| EXERCISE DATA |
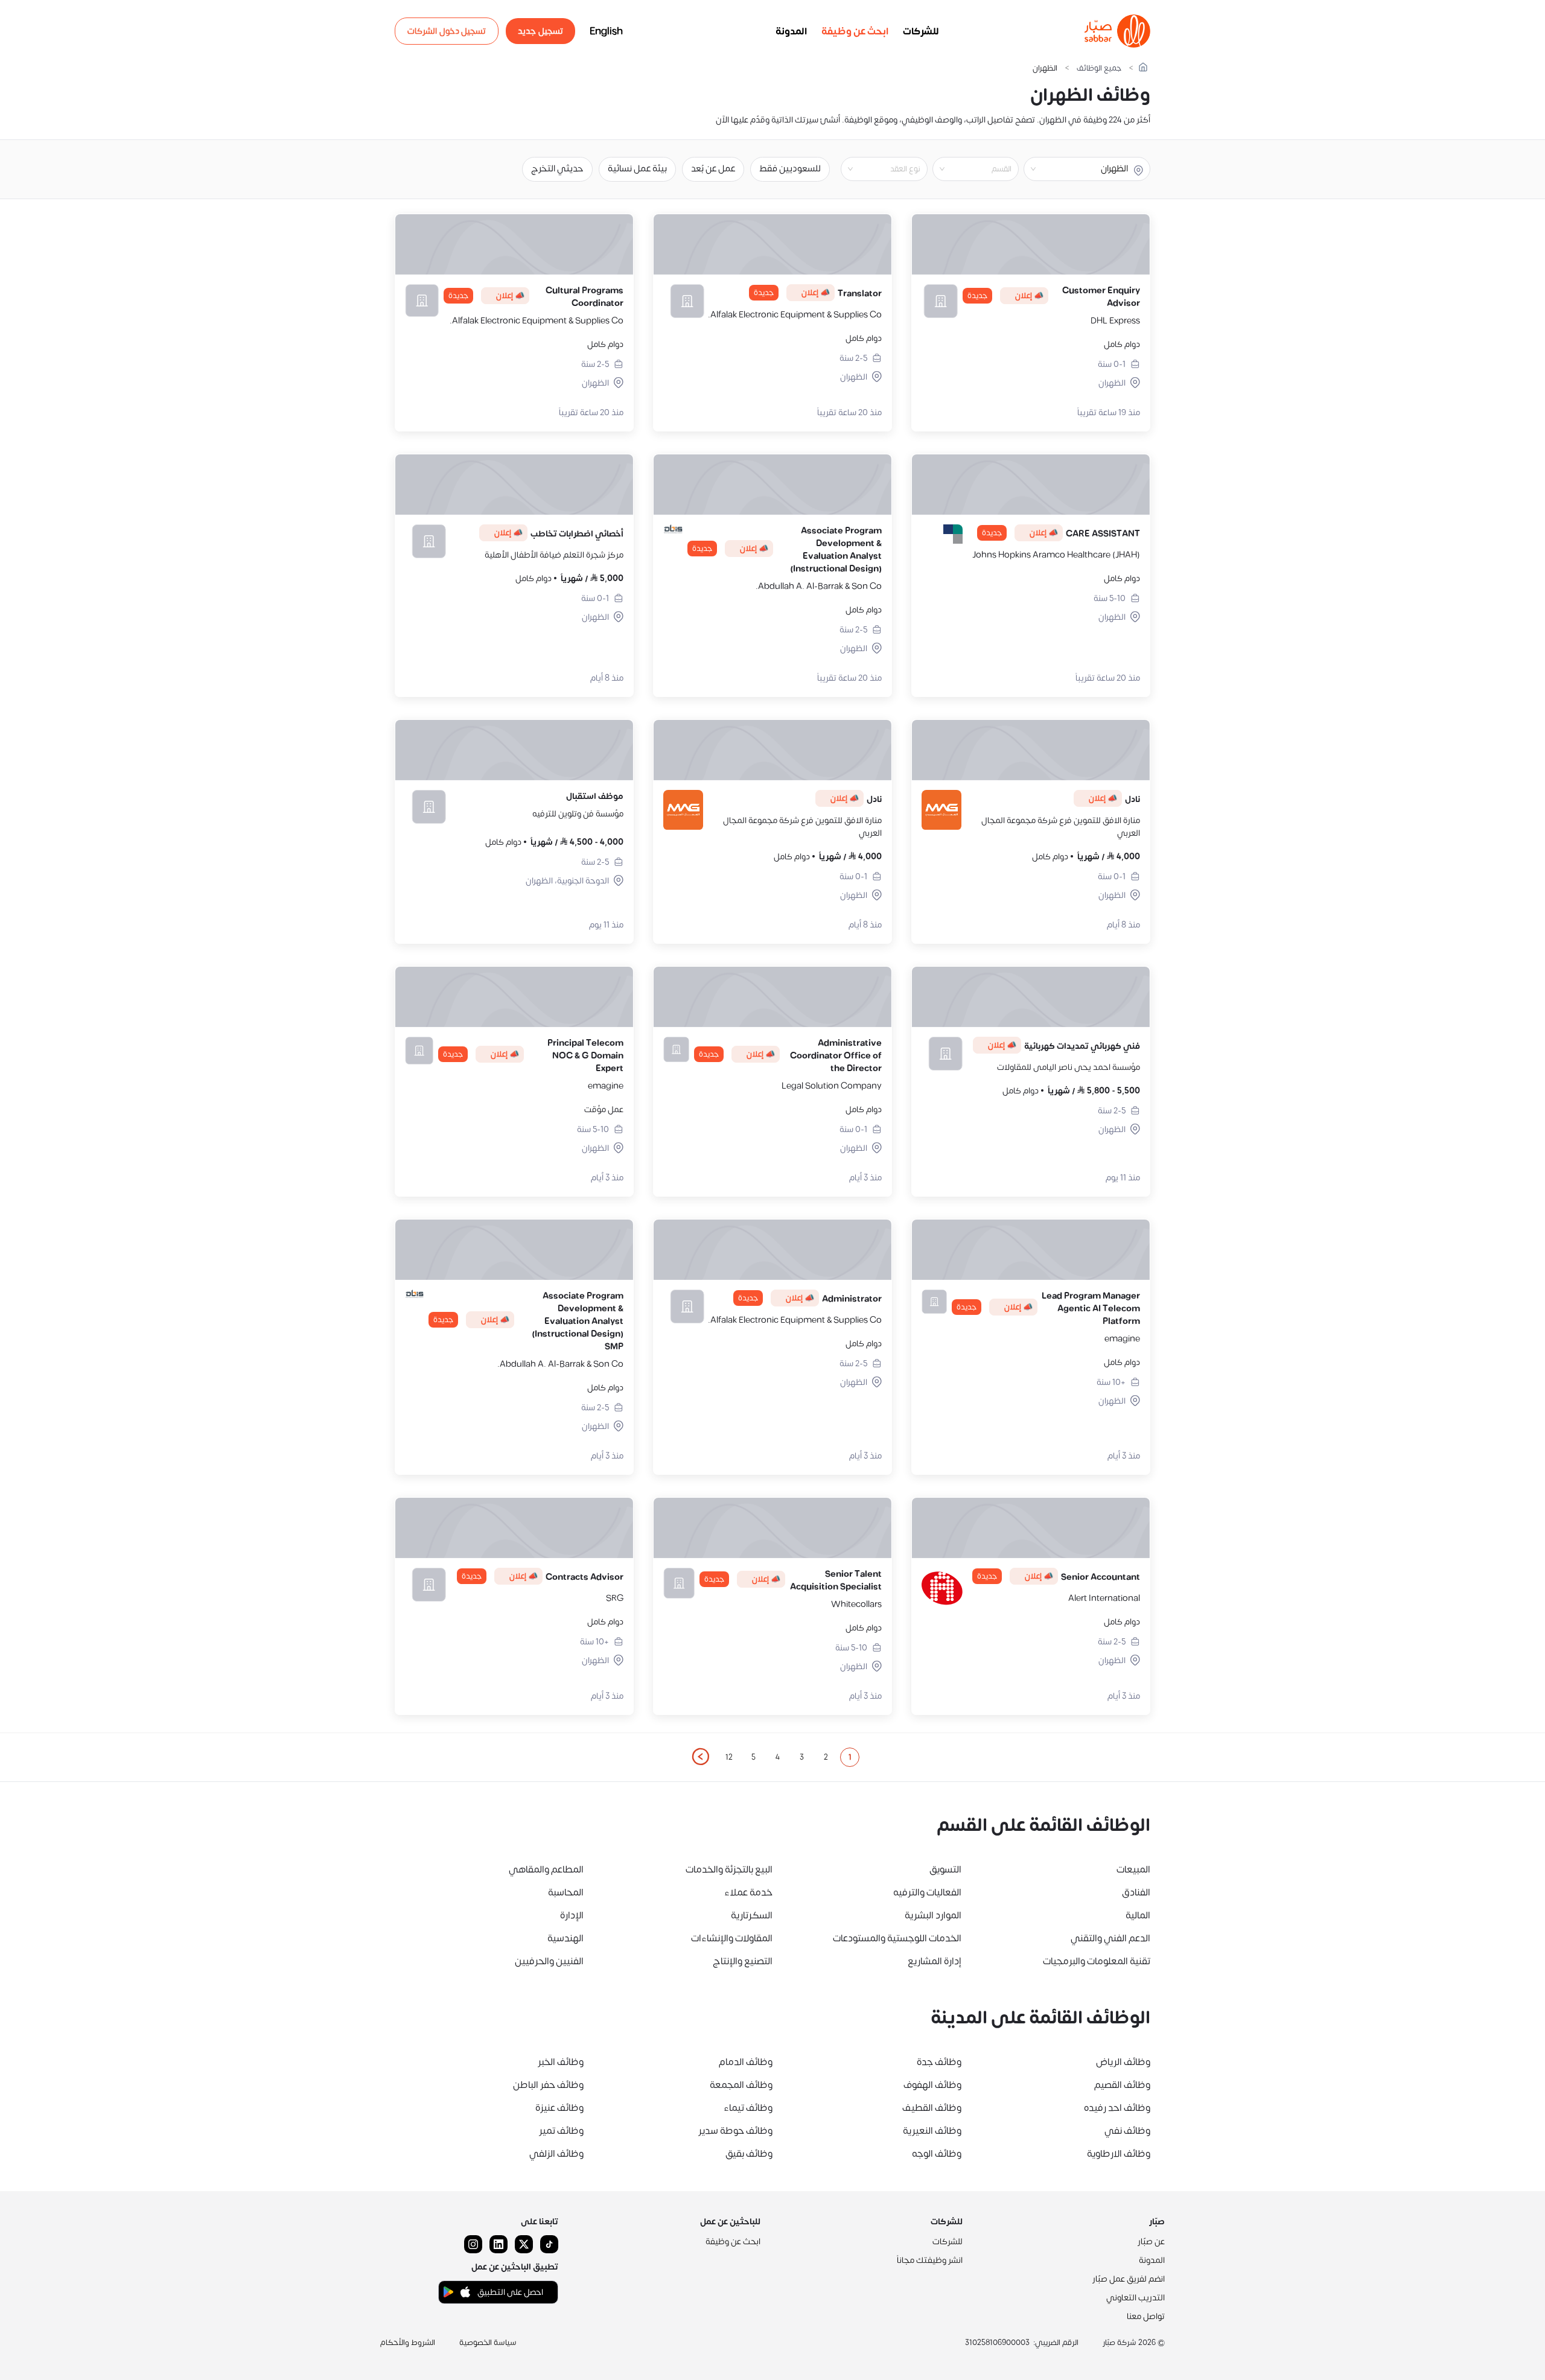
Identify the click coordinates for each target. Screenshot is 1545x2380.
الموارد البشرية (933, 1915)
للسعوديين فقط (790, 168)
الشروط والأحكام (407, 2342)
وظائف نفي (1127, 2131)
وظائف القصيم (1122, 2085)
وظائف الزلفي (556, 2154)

==

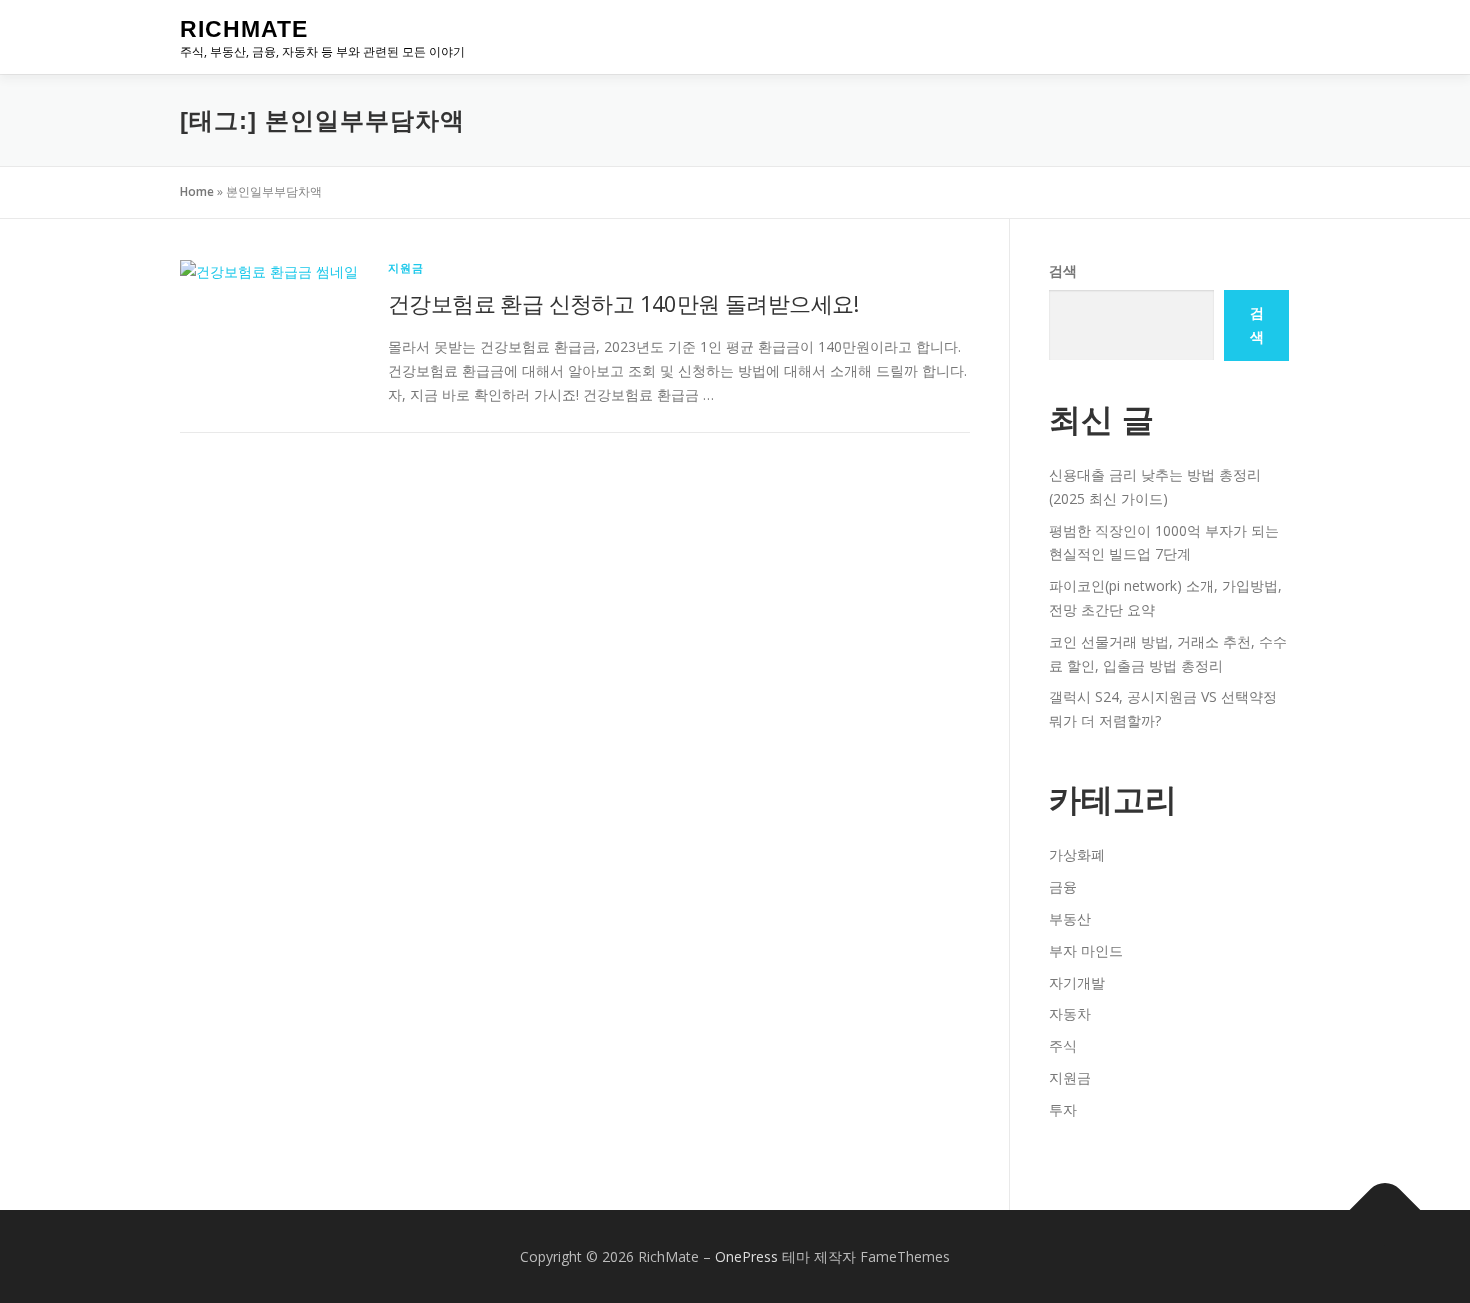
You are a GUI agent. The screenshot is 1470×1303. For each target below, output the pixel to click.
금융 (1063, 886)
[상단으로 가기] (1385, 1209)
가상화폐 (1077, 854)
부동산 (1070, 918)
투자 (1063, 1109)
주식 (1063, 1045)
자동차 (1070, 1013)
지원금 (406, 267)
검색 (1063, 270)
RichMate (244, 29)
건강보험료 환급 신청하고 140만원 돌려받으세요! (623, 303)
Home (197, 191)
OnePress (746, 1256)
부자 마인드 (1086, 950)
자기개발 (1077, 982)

| TASK STATEMENT |
In the records above, how many lines contain the word "each"? State only the number.

| ANSWER BOX |
2